Retype, word for word, the line holding "Task: Click Anatomy 2 % progress bar" and each line after it down to the end of the data; pictures are not copied.

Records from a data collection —

------------------------

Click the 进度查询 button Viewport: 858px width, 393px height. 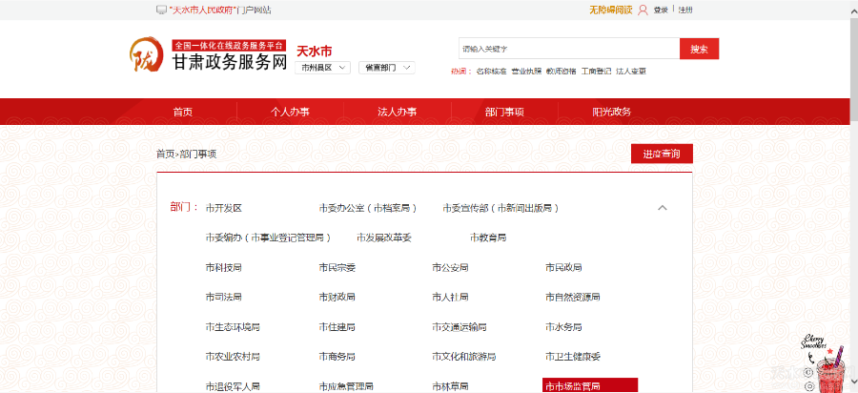click(x=662, y=155)
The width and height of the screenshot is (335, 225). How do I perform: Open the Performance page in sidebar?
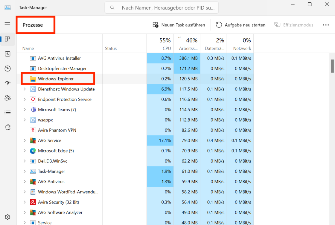(x=8, y=54)
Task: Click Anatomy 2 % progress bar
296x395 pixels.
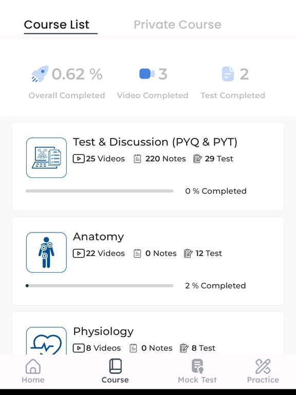Action: tap(99, 285)
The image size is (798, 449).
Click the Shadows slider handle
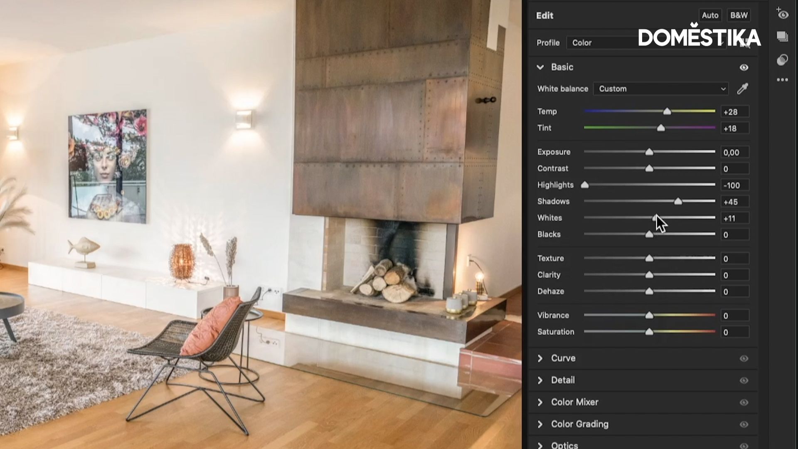[678, 202]

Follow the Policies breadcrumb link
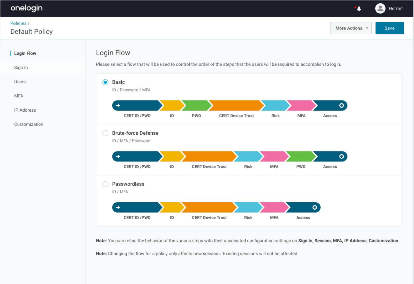pos(18,23)
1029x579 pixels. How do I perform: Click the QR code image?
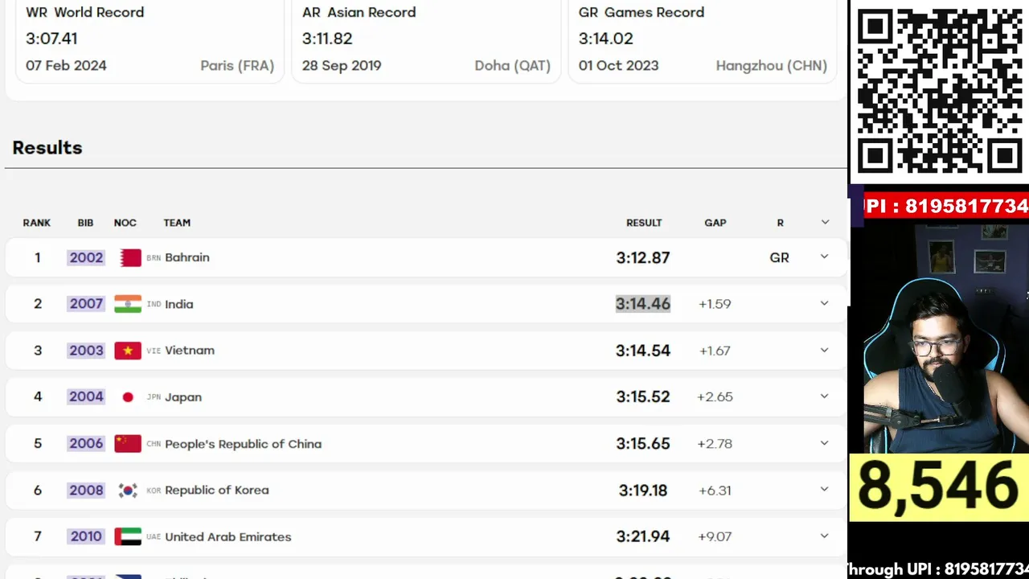[939, 90]
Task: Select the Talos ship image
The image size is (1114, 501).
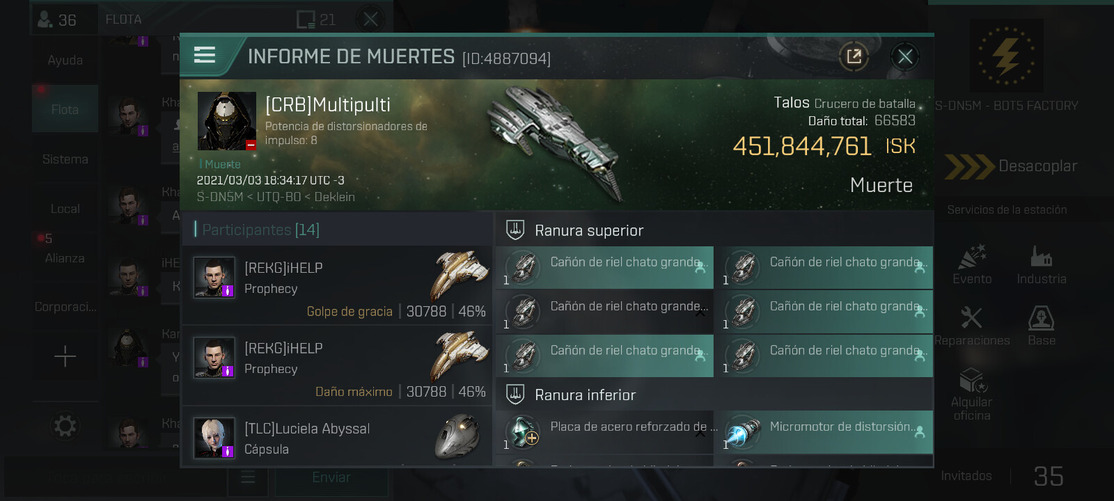Action: tap(554, 141)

------------------------

Completed task —
Task: Click Anatomy 2 % progress bar
296x395 pixels.
Action: tap(99, 285)
The image size is (798, 449).
Click the Shadows slider handle
[678, 202]

Follow the Policies breadcrumb link
pos(18,23)
1029x579 pixels. How do I perform: Click the QR code image?
[939, 90]
Task: Select the Talos ship image
The image size is (1114, 501).
Action: tap(554, 141)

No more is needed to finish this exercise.